Wenn wir aus einem Fenster sehen können wir die sich um sich selbst drehende Station beobachten


Spielerisch stellt uns das Spiel keine großen Herausforderungen, die Spielzeit fällt deshalb mit 3-4 Stunden auch recht kurz aus. Auf der technischen Seite kann Tacoma mit der detailliert gestalteten Umgebung punkten. Der Grafikstil erinnert an Spiele wie Prey - definitiv keine schlechte Vorlage. Naturgemäß wirken die einfachen Hologramme der Besatzung wie Fremdkörper in der ansonsten eher realistischen Umgebung wodurch die Aufzeichnungen immer deutlich erkennbar sind, ich hätte mir aber zugunsten der Immersion eine etwas dezentere Darstellung gewünscht.
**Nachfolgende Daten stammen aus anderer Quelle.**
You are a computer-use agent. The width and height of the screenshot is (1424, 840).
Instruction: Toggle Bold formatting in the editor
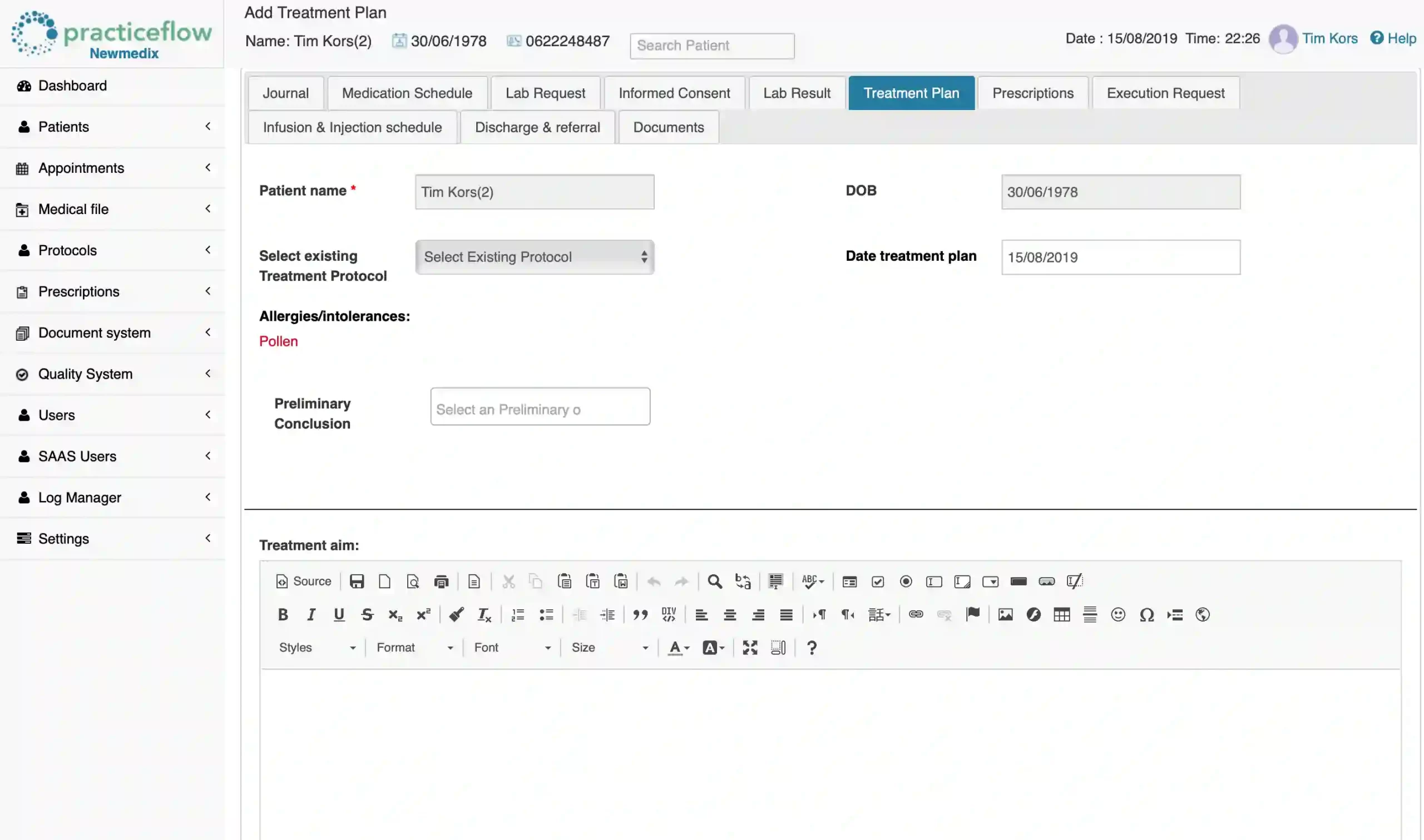pos(283,615)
Da die Geschichte rein durch Aufzeichnungen und Dokumente erzählt wird bleibt die Handlung passiv. Unsere Rolle ist die eines Beobachters, die Geschehnisse beeinflussen können wir nicht, einzig das Ende hält eine mehr oder weniger überraschende Wendung bereit. Insgesamt betrachtet ist Tacoma ein durchaus gutes Spiel, dem aber die Highlights fehlen. So bleibt eine interessante interaktive Erkundung der toll gestaltetet Raumstation mit gut geschriebenen Charakteren die vor allem Science Fiction Fans ansprechen dürfte.

Tacoma wurde von Fullbright (Gone Home) entwickelt und ist für Linux, macOS, Windows, Xbox One und PlayStation 4 verfügbar.